Good news – assuming software-defined storage is still viable after Meltdown/Spectre

Microsoft’s released a new Windows Server Insider Preview Build – number 17074, to be precise – and the most notable new bits are in the Storage Spaces Direct (S2D) software-defined storage code.

Redmond’s coders have managed to add support for storage-class memory to S2D because, as Microsoft put it, doing so “unlocks a new class of extremely low latency storage which is incredibly interesting in particular as a caching device.” We're told this is NVDIMM support, not Optane as we reported in a previous version of this story.

Also new to this build is the removal of a requirement that S2D hardware offer SCSI Enclosure Services.
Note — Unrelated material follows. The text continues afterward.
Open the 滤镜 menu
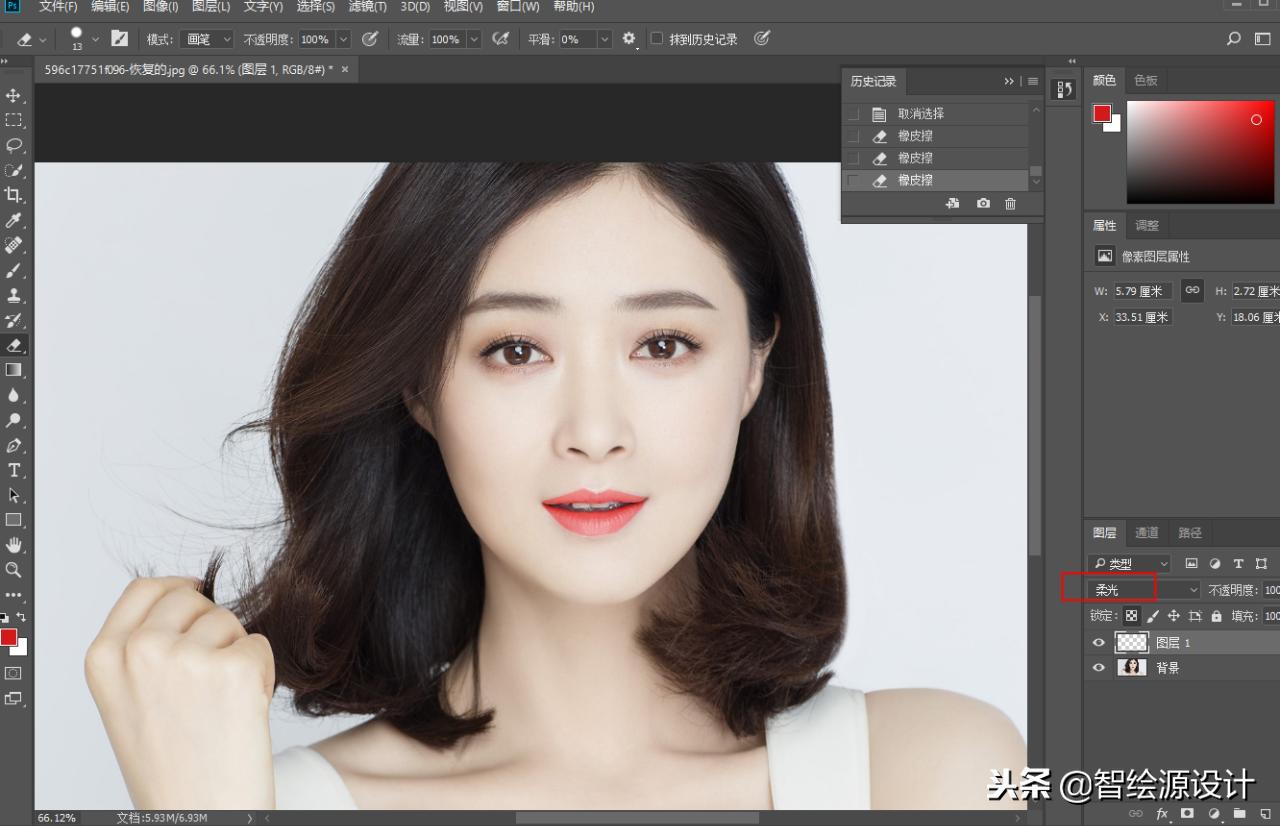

Another addition is support for direct-connect SATA devices to an AHCI controller, which should make S2D devices cheaper to build,

Redmond said it’s “also enabled the Cluster Shared Volumes (CSV) Cache is enabled by default, which delivers an in-memory write-through cache that can dramatically boost VM performance.”

Which is timely news because at least one effort to see what Meltdown and Spectre did to S2D suggests the performance hit is somewhere between colossal and terrifying.

The new Windows Server preview has also added “enhancements to Azure enlightened Failover Clusters, with enhanced eventing on host maintenance events and nodes about to be in host maintenance are excluded from placement.” Redmond said this matter because “By making high availability software running inside of an Azure IaaS VM be aware of maintenance events of the host, it can help deliver the highest levels of availability for your applications.”

The changes are due to emerge in the semi-annual version of Windows Server, the next version of which is due to emerge in April 2018.